Brief | Because the copy must hold no pictures, return the data below with all of its words intact.

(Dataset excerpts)
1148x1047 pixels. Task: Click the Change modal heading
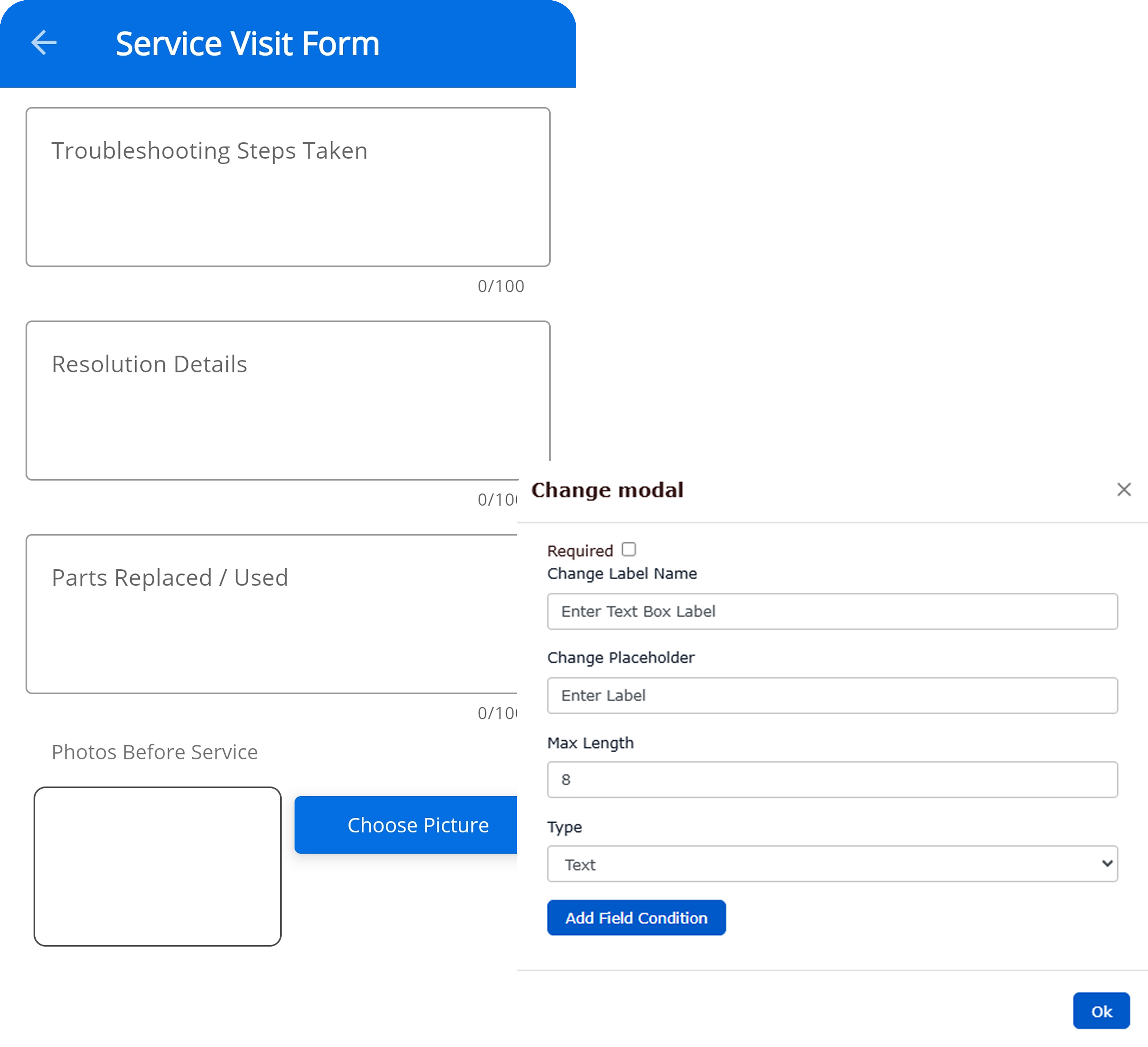(x=607, y=490)
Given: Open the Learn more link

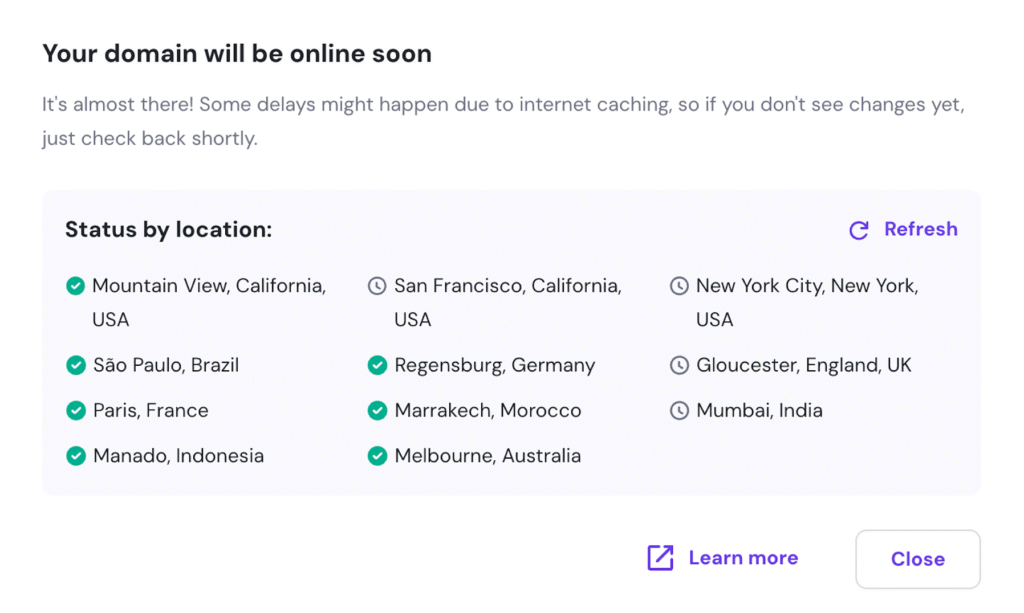Looking at the screenshot, I should [x=743, y=557].
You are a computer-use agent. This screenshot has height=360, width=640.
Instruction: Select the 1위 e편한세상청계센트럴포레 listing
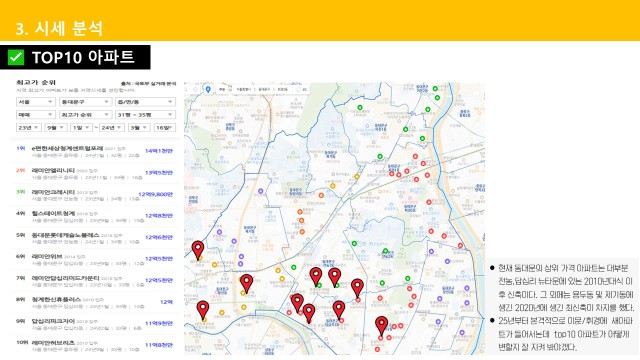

Written response |
1148x1047 pixels. Task: Click the Change modal heading
(x=607, y=490)
Given: Open the Learn more link

Looking at the screenshot, I should [x=743, y=557].
You are a computer-use agent. This screenshot has height=360, width=640.
Instruction: Select the 1위 e편한세상청계센트럴포레 listing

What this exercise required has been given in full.